Андерсон вышел, закрыл за собой дверь и поспешил в уборную.
Там заперся, плеснул водой на щеки и в панике уставился на серое лицо в зеркале.
Это не они.
Подозрение закралось, едва Андерсон вошел в дом, а теперь он совершенно уверился.
Чарли — совсем кроха, слишком мал, родился уже после предыдущего воплощения, Ноа не может его помнить. Томми любил змей, а не ящериц. И Ноа ничего тут, похоже, не узнаёт. Это не та семья.
Андерсон сам виноват, конечно. Мозги-то уже не те. Потерял слово «ящерицы» и вместо него написал «рептилии». Не спросил, сколько лет младшему брату Чарли. Крошечные, важные, нехарактерные ошибки, что завели его не туда — и привели к катастрофе.

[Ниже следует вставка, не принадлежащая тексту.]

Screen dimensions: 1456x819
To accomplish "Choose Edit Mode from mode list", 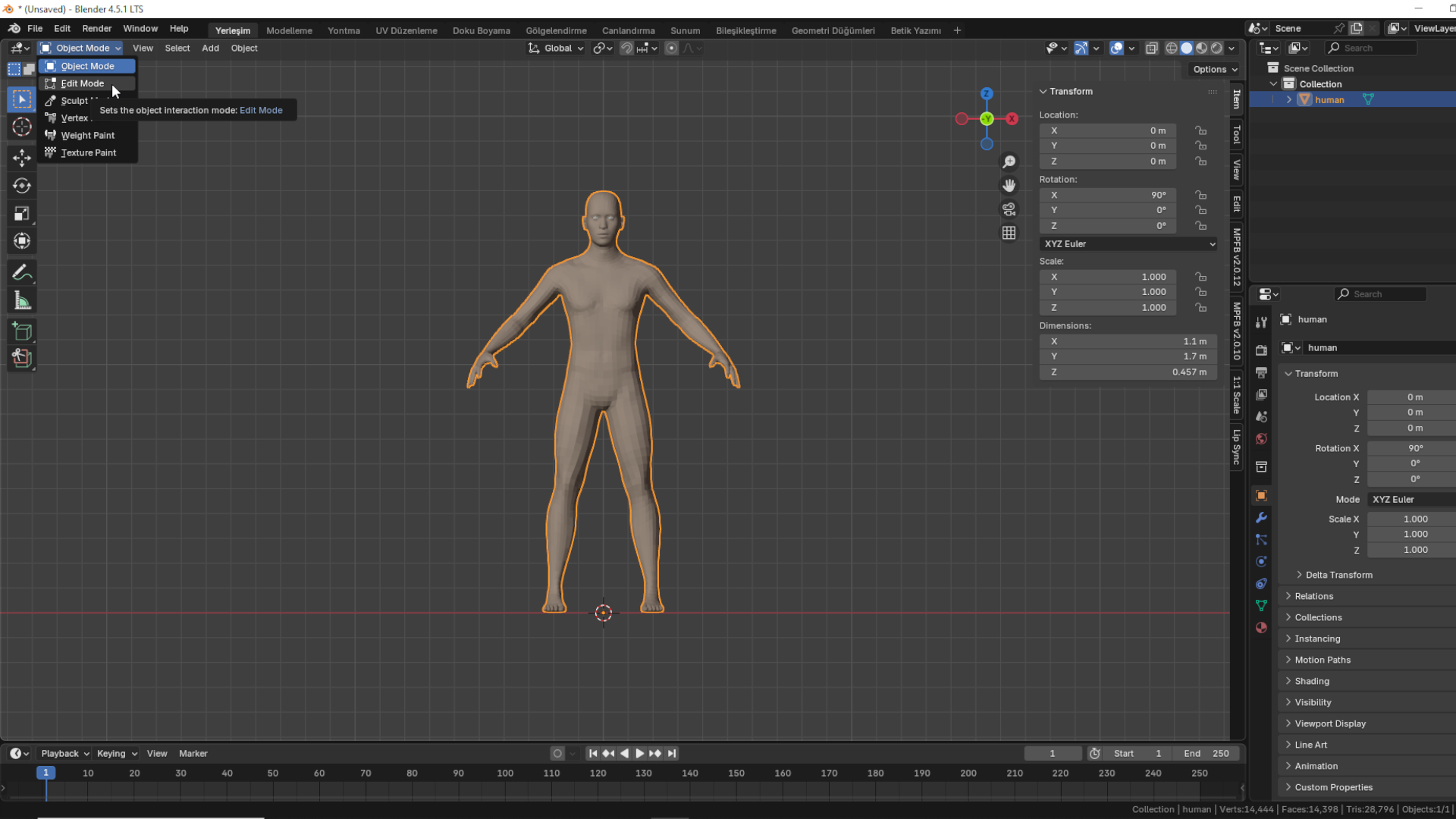I will click(83, 83).
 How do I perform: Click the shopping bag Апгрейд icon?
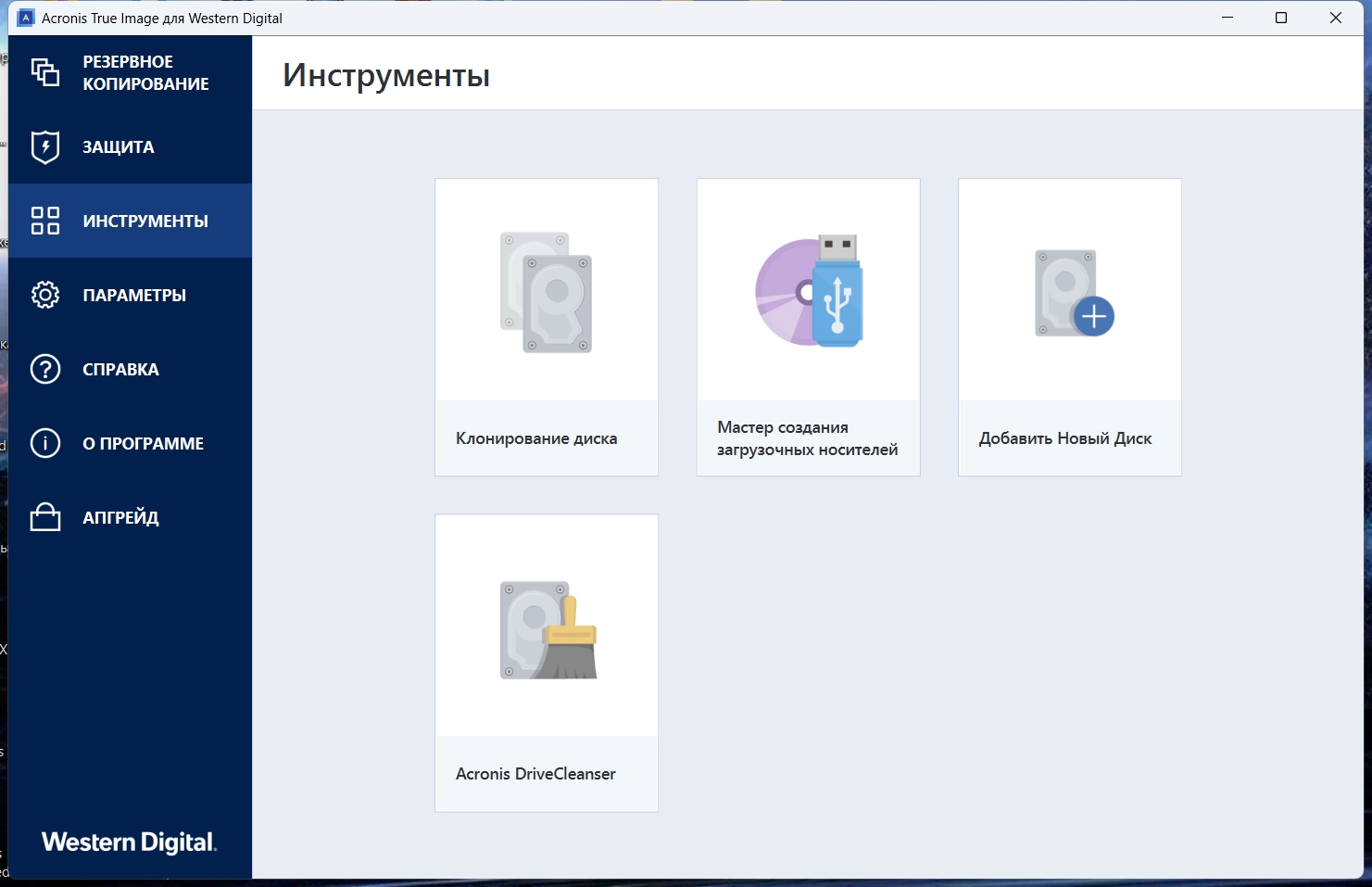click(44, 516)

Он слишком распетушился. Такое наслаждение — двигаться вперед; захваченный желанием двигаться и не останавливаться, он чуть не забыл обо всем, что с ним творится.
Он рукой провел по волосам. Этой истории конец. И ему конец. Его вера в слова все-таки пошатнулась, а с нею — и остатки веры в свои профессиональные способности.
И что теперь? Он дал маху; сейчас он войдет в гостиную и все исправит. А потом вернется домой. Вернется и продолжит? Никаких продолжений; все, напродолжался. Что-что, а это ясно. Достойный финал долгой и постыдной карьеры. Ах, с каким тщанием он добивался забвения.
Андерсон привалился к раковине, собираясь с духом пред неизбежным.